Your task:
Only those lines running from the start of the listing below through the line that holds "FAQ (627, 2509)" are to be written out, exactly and in full.
★ ★ ★ ★ ★ ★ ★
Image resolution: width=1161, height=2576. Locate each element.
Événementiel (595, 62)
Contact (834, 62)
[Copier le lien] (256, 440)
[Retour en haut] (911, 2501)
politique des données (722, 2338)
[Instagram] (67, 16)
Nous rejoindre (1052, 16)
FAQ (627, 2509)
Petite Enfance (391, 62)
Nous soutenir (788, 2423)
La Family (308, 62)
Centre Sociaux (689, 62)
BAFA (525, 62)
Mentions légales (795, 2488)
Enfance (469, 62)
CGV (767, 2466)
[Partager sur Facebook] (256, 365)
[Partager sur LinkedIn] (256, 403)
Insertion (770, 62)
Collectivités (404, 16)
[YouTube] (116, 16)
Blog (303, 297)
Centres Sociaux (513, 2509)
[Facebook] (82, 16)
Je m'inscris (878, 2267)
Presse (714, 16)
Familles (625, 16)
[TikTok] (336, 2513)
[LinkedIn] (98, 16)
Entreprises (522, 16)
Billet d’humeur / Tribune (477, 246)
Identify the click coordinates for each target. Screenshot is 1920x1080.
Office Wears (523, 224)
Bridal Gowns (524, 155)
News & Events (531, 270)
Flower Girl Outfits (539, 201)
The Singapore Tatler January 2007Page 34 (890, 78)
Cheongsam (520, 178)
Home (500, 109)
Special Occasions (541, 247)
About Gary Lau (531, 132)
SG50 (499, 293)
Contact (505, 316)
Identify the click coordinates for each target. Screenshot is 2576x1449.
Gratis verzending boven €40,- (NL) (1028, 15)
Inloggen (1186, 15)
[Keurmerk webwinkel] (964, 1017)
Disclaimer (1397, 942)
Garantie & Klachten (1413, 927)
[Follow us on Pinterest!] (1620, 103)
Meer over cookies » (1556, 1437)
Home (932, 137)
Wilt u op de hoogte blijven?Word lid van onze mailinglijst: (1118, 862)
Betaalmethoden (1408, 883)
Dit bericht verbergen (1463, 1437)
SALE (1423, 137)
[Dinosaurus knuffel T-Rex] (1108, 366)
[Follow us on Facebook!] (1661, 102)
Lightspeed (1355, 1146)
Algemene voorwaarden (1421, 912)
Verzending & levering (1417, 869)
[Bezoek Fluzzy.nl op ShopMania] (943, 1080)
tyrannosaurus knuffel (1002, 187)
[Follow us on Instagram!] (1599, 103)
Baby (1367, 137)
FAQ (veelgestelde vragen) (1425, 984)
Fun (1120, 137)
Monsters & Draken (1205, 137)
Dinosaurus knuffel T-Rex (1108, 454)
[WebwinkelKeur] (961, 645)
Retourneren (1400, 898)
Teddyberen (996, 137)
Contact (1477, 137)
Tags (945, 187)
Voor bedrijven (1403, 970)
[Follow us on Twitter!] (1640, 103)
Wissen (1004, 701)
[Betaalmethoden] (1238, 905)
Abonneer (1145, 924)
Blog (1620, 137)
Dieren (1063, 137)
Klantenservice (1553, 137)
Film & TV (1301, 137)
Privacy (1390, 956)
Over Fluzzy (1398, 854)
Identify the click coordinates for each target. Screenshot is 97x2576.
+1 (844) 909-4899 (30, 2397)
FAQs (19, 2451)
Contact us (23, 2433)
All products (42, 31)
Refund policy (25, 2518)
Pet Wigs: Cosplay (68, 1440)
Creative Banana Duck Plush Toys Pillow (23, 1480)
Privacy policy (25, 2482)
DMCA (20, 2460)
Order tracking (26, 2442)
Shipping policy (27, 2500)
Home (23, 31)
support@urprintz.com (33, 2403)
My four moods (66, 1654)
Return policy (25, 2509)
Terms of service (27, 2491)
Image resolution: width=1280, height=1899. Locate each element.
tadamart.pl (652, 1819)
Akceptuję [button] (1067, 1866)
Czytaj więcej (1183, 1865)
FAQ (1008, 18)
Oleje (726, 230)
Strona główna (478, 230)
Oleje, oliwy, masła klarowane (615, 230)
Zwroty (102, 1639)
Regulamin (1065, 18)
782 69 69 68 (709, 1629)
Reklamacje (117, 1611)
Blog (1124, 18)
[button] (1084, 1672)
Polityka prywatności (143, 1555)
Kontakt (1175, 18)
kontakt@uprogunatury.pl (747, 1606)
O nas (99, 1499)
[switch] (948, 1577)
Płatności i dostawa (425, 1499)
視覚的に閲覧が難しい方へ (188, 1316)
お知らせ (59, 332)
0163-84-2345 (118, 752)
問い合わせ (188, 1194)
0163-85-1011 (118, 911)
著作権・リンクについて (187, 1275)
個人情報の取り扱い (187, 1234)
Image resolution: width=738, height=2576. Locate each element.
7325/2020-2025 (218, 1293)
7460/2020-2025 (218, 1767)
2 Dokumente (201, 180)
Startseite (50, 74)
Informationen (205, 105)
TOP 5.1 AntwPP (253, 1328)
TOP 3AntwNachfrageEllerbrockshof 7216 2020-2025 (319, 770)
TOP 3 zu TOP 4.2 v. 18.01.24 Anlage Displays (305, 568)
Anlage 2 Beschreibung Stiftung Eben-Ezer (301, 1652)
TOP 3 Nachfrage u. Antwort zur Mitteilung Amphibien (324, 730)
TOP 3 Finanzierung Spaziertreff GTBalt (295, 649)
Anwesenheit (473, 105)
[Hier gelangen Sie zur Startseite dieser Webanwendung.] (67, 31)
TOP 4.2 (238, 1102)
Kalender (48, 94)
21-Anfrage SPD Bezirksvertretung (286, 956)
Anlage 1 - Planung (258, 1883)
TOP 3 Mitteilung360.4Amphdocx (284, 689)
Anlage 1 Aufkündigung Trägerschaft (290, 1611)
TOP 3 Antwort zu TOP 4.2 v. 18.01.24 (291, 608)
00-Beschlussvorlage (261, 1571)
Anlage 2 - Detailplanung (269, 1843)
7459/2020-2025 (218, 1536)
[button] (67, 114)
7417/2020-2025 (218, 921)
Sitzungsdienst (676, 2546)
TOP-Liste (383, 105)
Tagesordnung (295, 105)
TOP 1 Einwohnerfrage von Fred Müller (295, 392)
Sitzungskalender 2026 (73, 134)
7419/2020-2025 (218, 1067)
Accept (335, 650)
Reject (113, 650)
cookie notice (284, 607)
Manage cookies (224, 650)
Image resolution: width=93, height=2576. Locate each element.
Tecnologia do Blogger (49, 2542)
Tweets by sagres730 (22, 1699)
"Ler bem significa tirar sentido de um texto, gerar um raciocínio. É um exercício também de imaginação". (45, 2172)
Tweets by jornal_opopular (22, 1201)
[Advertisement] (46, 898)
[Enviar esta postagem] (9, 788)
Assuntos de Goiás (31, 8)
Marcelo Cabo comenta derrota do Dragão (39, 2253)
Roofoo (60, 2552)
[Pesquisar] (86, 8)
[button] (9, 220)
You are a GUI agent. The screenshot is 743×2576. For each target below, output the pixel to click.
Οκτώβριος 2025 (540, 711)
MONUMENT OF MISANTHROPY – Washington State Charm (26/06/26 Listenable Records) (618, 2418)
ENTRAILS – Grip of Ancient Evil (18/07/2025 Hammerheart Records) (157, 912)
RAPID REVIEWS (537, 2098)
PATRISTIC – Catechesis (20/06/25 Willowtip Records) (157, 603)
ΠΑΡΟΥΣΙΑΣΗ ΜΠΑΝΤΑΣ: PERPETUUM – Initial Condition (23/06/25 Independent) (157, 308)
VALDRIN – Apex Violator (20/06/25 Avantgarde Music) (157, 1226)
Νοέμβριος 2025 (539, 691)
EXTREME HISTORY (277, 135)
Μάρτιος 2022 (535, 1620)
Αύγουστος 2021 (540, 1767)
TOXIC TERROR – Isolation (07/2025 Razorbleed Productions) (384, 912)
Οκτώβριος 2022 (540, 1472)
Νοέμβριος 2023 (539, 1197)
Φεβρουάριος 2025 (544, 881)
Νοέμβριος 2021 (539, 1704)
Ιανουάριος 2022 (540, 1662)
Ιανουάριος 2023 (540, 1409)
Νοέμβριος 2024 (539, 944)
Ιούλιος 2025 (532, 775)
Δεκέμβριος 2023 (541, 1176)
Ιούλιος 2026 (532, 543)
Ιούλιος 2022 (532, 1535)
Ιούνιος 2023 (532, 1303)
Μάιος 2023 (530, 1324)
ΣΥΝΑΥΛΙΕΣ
★ ★ ★ ★ ★ ★ ★
Answer to this exercise:
Image resolution: width=1161, height=2576. Locate each element.
Événementiel (595, 62)
Contact (834, 62)
[Copier le lien] (256, 440)
[Retour en haut] (911, 2501)
politique des données (722, 2338)
[Instagram] (67, 16)
Nous rejoindre (1052, 16)
FAQ (627, 2509)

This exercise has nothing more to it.